Building images in Compose in Docker - Time & Space Complexity
When building images using Docker Compose, it's important to understand how the build time grows as the project size increases.
We want to know how the time to build images changes when we add more services or larger Dockerfiles.
Analyze the time complexity of this Docker Compose build snippet.
version: '3.8'
services:
app:
build: ./app
db:
build: ./db
cache:
build: ./cache
This Compose file builds three images from three different directories.
Look for repeated build steps or loops.
- Primary operation: Building each service's Docker image.
- How many times: Once per service listed (3 times here).
Each new service adds a full image build process.
| Input Size (n = number of services) | Approx.

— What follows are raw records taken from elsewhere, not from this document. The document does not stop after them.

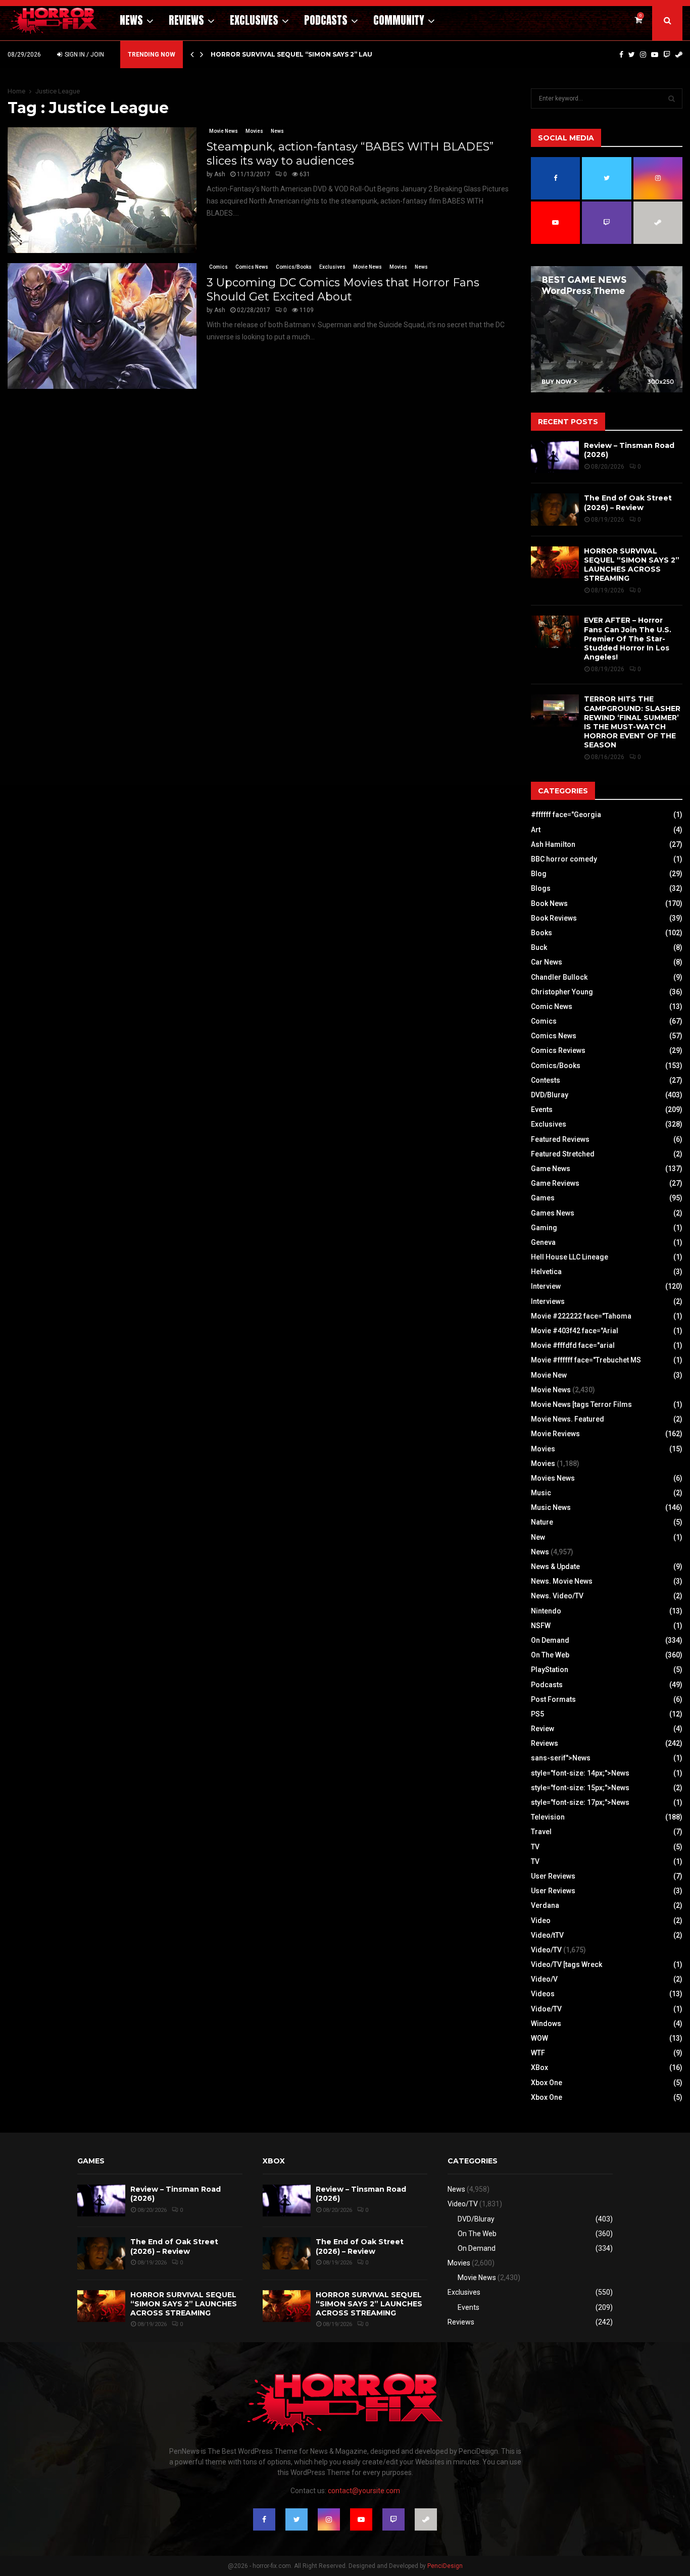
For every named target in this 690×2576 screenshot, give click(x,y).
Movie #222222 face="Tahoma (581, 1316)
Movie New (549, 1375)
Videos (543, 1994)
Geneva (543, 1242)
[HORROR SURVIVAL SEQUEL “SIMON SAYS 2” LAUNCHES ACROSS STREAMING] (555, 562)
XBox (539, 2067)
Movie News (223, 131)
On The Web (550, 1655)
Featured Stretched (563, 1154)
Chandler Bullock (559, 977)
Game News (550, 1169)
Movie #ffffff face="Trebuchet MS (586, 1360)
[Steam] (678, 54)
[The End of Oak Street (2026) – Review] (555, 509)
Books (541, 933)
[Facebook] (621, 54)
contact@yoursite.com (364, 2491)
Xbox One (546, 2083)
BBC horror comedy (564, 859)
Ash (219, 174)
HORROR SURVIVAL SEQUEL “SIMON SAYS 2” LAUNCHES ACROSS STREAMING (631, 564)
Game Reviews (555, 1183)
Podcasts (326, 20)
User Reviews (553, 1876)
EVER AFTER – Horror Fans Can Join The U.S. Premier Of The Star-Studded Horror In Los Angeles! (627, 639)
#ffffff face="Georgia (566, 815)
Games (543, 1198)
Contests (545, 1080)
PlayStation (549, 1669)
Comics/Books (294, 267)
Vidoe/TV (546, 2009)
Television (548, 1817)
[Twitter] (631, 54)
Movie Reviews (555, 1434)
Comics (218, 267)
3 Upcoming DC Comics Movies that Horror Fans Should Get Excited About (343, 290)
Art (535, 830)
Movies (254, 131)
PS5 (537, 1714)
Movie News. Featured (567, 1419)
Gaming (544, 1228)
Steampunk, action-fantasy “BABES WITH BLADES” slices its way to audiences (350, 154)
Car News (546, 962)
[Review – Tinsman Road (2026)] (555, 457)
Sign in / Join (83, 54)
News (131, 20)
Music (541, 1493)
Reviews (186, 20)
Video (541, 1920)
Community (398, 20)
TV (535, 1847)
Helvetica (546, 1272)
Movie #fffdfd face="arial (573, 1345)
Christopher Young (562, 992)
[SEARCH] (671, 98)
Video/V (544, 1979)
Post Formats (553, 1699)
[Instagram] (643, 54)
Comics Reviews (558, 1050)
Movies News (553, 1478)
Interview (546, 1286)
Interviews (548, 1301)
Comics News (251, 267)
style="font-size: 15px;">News (580, 1788)
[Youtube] (654, 54)
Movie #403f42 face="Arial (574, 1331)
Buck (539, 947)
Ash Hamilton (553, 844)
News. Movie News (562, 1581)
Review (542, 1729)
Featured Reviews (560, 1139)
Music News (551, 1507)
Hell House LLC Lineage (569, 1257)
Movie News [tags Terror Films (581, 1404)
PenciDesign (445, 2565)
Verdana (545, 1905)
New (538, 1537)
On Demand (550, 1640)
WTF (538, 2053)
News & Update (555, 1566)
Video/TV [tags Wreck (566, 1964)
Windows (546, 2023)
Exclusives (254, 20)
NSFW (541, 1626)
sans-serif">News (560, 1758)
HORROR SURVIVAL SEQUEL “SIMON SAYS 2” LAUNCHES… (305, 54)
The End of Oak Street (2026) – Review (628, 502)
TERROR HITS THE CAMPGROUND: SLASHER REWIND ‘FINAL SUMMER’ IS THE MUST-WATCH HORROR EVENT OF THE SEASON (632, 721)
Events (542, 1109)
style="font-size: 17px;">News (580, 1802)
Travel (541, 1832)
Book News (549, 903)
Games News (552, 1213)
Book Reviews (554, 918)
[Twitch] (666, 54)
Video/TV (546, 1950)
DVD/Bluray (549, 1095)
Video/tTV (547, 1935)
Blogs (541, 888)
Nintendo (546, 1611)
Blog (539, 874)
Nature (542, 1522)
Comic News (551, 1006)
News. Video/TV (557, 1596)
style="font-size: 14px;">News (580, 1773)
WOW (539, 2038)
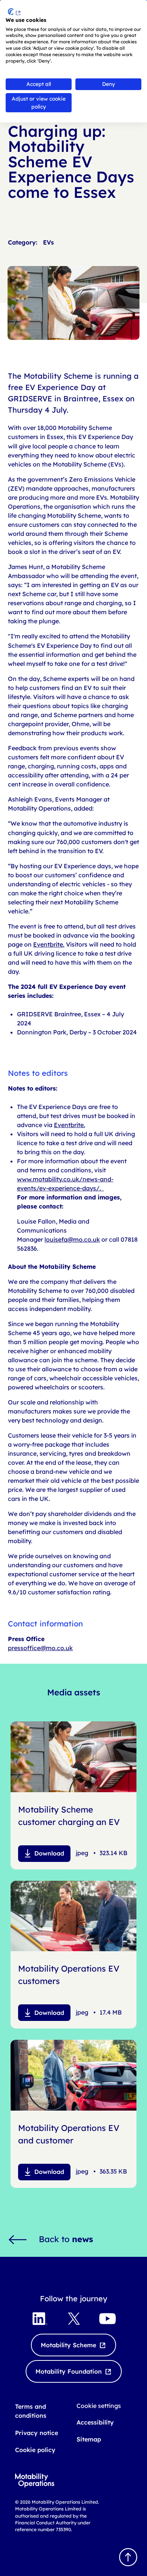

Operations (image builds) |
|---|---|
| 10 | 10 image builds |
| 100 | 100 image builds |
| 1000 | 1000 image builds |
Pattern observation: The total build time grows roughly in direct proportion to the number of services.
Time Complexity: O(n)
This means the build time increases linearly as you add more services to build.
[X] Wrong: "Building multiple images in Compose happens all at once, so time stays the same no matter how many services."
[OK] Correct: Each image build runs separately and takes time, so more services mean more total build time.
Understanding how build time scales helps you plan and optimize projects, a useful skill in real-world DevOps work.
What if we used a shared base image for all services? How would that affect the build time complexity?